Plotting the choropleth for average age:

tmap_mode("view")


tm_avg_age <- 
  tm_shape(map2019) +
  tm_polygons("avg_age", 
          style = "quantile", 
          palette = "Blues") +
  tm_credits("Data source: www.singstat.gov.sg")

tm_avg_age

Plotting the choropleth for population density:

tmap_mode("view")

map2019 <- map_combined %>% filter(Time==2019)

tm_popden <- 
  tm_shape(map2019) +
  tm_polygons("pop_den", 
          style = "quantile", 
          palette = "Greens") +
  tm_credits("Data source: www.singstat.gov.sg")


tm_popden

3.0 Singapore Population Statistics

3.1 Population change from 2011 to 2019

Let’s take a look at how our population has changed from 2011 to 2019.
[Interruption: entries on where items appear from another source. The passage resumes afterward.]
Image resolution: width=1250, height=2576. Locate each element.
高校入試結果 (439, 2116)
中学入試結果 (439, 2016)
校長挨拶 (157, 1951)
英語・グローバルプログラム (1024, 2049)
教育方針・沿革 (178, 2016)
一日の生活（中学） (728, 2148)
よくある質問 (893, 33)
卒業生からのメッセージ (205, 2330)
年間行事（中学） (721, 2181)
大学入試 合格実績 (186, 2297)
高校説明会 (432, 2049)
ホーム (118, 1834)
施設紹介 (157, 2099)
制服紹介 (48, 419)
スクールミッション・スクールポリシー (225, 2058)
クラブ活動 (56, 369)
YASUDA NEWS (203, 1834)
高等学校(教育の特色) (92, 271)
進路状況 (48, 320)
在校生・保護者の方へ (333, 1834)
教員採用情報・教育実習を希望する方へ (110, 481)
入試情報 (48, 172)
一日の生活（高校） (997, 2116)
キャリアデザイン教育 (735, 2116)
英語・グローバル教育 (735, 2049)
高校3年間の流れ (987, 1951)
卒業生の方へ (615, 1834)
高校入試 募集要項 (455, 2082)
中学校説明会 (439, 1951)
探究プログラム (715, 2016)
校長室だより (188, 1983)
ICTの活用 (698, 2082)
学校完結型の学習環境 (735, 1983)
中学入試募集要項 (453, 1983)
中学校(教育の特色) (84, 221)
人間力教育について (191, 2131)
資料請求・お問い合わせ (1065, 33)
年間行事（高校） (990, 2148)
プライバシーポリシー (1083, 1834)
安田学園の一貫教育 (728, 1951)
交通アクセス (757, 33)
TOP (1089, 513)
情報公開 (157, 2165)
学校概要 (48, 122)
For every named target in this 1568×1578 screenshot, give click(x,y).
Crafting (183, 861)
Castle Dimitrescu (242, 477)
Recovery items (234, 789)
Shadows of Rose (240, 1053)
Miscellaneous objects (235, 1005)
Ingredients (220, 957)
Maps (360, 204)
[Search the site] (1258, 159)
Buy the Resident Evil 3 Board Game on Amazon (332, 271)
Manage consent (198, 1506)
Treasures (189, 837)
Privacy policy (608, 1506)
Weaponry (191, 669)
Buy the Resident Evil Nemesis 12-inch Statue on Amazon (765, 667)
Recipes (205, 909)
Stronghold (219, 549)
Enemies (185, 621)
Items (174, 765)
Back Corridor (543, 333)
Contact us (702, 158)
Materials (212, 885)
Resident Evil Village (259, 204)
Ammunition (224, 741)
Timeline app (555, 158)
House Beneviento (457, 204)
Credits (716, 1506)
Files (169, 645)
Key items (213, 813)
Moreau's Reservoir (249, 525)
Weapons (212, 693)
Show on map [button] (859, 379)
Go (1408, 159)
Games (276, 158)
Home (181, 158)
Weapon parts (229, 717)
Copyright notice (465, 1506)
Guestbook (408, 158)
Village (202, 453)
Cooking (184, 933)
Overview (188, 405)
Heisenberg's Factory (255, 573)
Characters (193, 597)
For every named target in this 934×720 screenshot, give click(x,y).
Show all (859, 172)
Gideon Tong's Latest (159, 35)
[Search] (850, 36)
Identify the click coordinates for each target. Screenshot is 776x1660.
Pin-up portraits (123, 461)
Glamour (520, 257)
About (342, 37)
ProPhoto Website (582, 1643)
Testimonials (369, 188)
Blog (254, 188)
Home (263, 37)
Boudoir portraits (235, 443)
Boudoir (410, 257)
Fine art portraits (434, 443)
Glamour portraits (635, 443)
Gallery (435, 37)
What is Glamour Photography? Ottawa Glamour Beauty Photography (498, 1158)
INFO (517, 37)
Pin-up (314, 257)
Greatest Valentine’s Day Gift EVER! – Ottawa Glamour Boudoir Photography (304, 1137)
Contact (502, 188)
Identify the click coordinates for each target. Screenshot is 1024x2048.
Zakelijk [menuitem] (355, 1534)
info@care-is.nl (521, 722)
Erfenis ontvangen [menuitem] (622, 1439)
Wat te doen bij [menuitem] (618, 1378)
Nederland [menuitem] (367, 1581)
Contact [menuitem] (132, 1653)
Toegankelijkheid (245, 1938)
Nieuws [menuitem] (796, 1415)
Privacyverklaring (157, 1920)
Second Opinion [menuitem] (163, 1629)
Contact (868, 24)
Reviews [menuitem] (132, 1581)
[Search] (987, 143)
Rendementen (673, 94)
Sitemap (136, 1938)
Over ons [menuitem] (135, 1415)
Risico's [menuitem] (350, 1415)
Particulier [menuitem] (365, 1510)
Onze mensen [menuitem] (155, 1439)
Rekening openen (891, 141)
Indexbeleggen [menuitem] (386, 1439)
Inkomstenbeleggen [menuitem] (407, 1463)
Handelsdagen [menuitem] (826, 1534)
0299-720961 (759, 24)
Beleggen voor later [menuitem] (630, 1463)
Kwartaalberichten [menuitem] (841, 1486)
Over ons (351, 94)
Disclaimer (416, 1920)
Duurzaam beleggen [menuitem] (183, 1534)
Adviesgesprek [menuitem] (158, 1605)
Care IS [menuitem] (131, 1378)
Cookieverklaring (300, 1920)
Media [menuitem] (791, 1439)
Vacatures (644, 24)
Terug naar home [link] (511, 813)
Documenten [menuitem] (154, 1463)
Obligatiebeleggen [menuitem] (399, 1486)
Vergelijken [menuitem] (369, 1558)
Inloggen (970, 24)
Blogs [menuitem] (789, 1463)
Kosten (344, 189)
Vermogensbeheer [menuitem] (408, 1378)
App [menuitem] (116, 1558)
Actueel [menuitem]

We can see from the animation a very interesting phenomenon where the “body” of the pyramid moves upwards as the population ages. It also becomes immediately clear that Singapore’s population is aging rapidly where the top of the pyramid widens much faster while the young to middle age group remains more or less the same.